### Exercise requirements
Restate each entry below exactly; pictures stay out of the copy.

### Material for the task
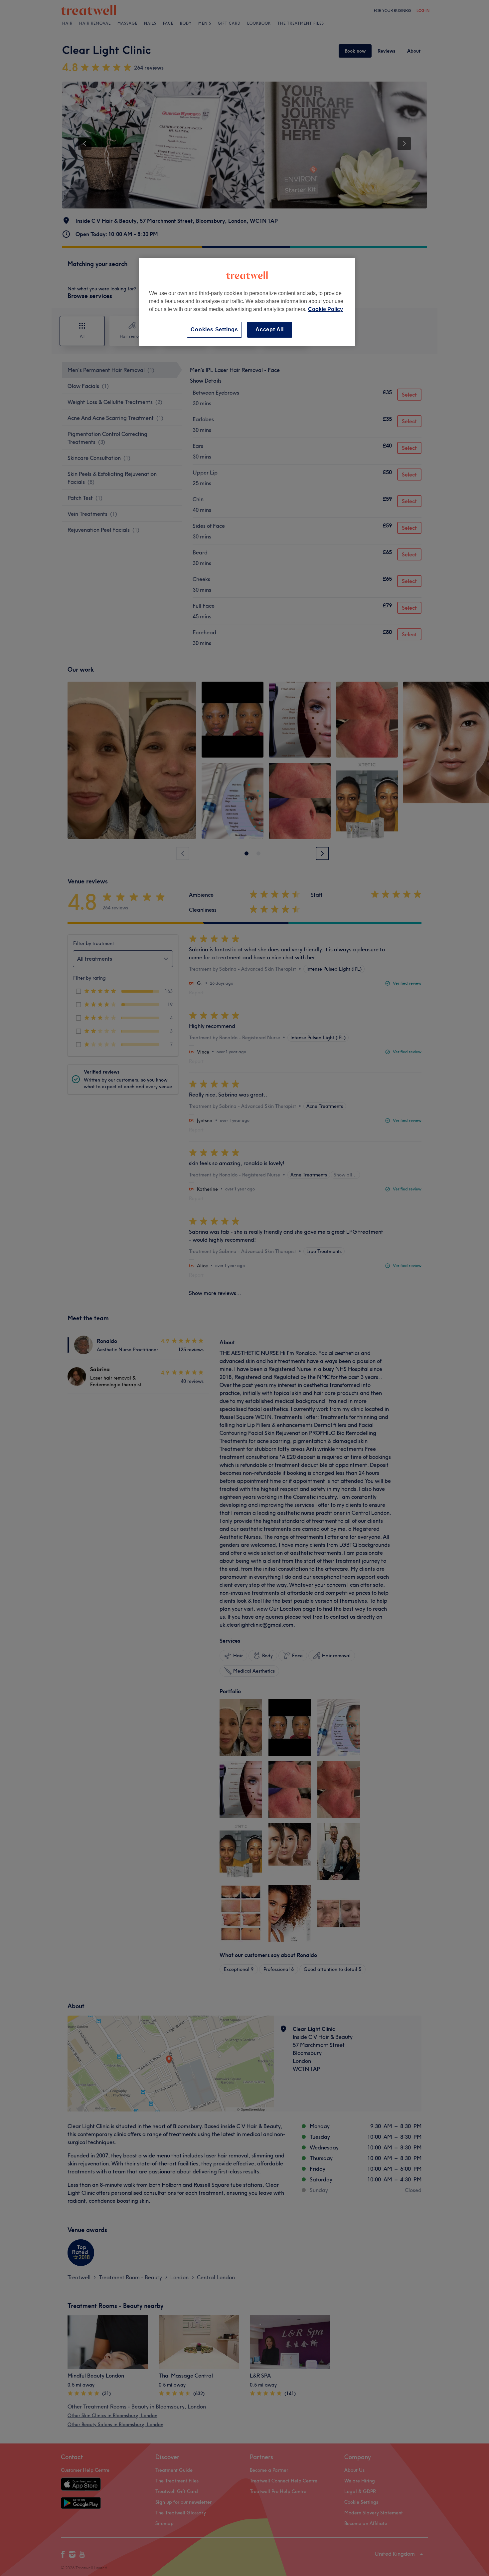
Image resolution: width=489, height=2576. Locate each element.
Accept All (269, 329)
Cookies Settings (214, 329)
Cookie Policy (325, 309)
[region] (247, 302)
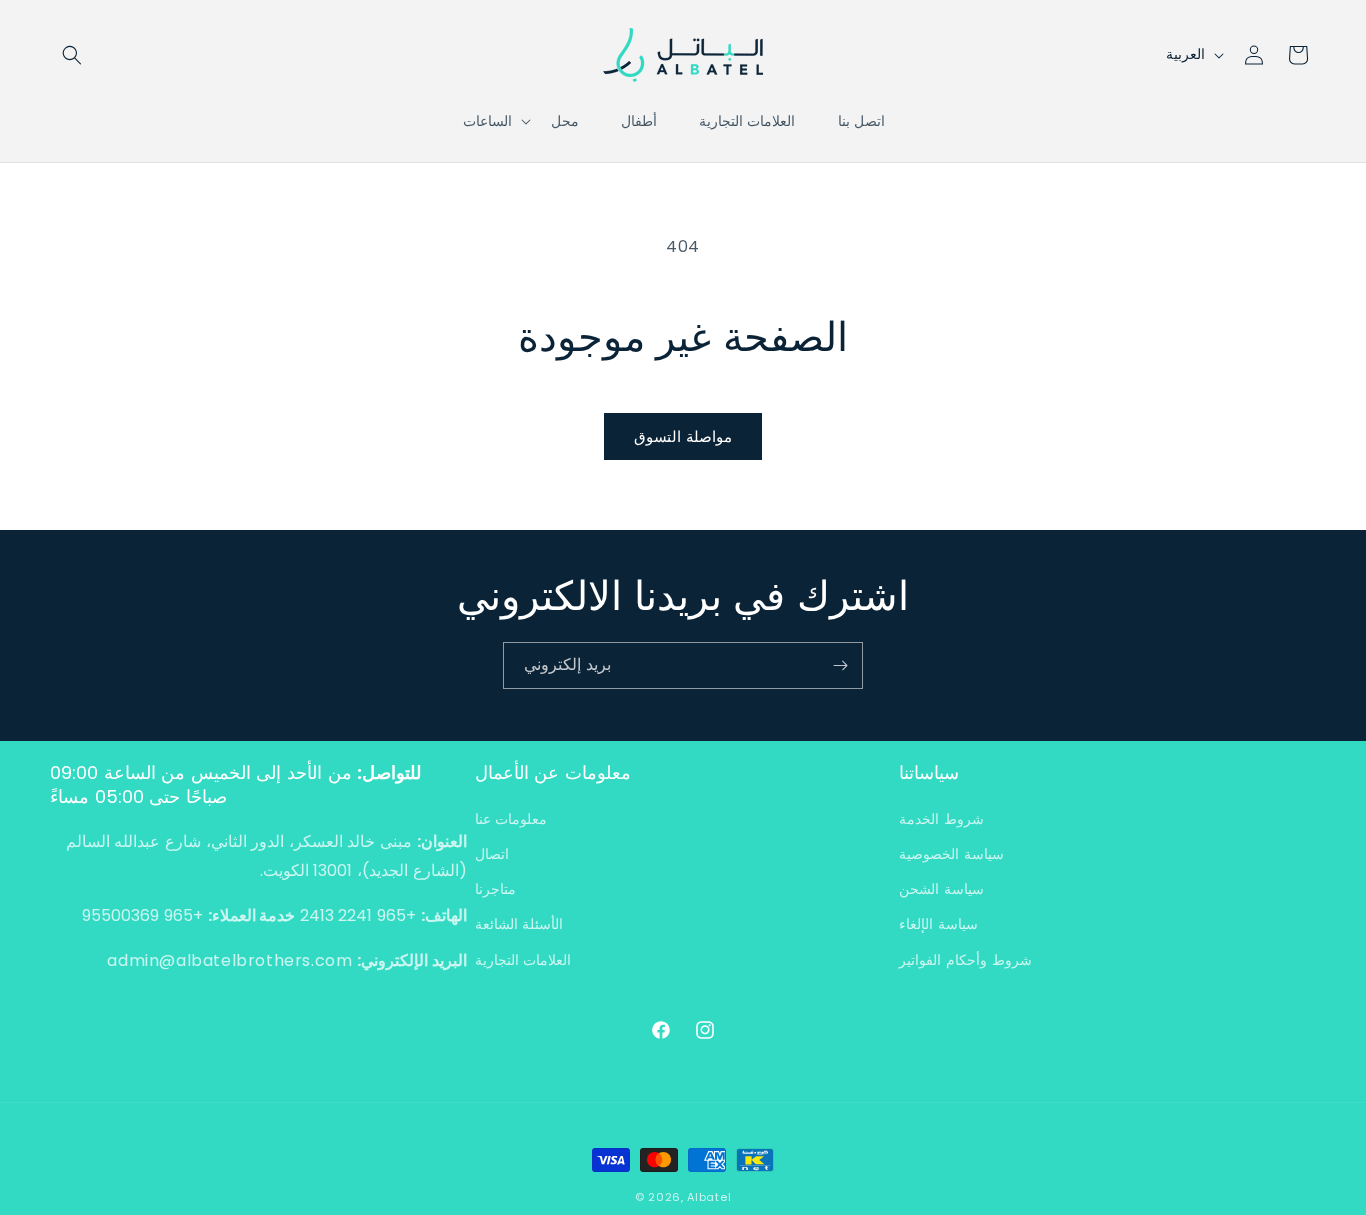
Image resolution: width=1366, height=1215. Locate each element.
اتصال (492, 854)
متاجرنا (495, 889)
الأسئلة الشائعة (519, 924)
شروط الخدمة (941, 819)
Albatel (709, 1197)
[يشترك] (840, 665)
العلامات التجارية (523, 960)
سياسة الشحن (941, 889)
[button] (72, 55)
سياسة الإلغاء (938, 924)
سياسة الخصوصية (951, 854)
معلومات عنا (511, 819)
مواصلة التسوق (683, 436)
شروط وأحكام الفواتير (965, 960)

### Result of the exercise
Image resolution: width=489, height=2576. Locate each element.
Accept All (269, 329)
Cookies Settings (214, 329)
Cookie Policy (325, 309)
[region] (247, 302)
Image resolution: width=1366, height=1215. Locate each element.
اتصال (492, 854)
متاجرنا (495, 889)
الأسئلة الشائعة (519, 924)
شروط الخدمة (941, 819)
Albatel (709, 1197)
[يشترك] (840, 665)
العلامات التجارية (523, 960)
سياسة الشحن (941, 889)
[button] (72, 55)
سياسة الإلغاء (938, 924)
سياسة الخصوصية (951, 854)
معلومات عنا (511, 819)
مواصلة التسوق (683, 436)
شروط وأحكام الفواتير (965, 960)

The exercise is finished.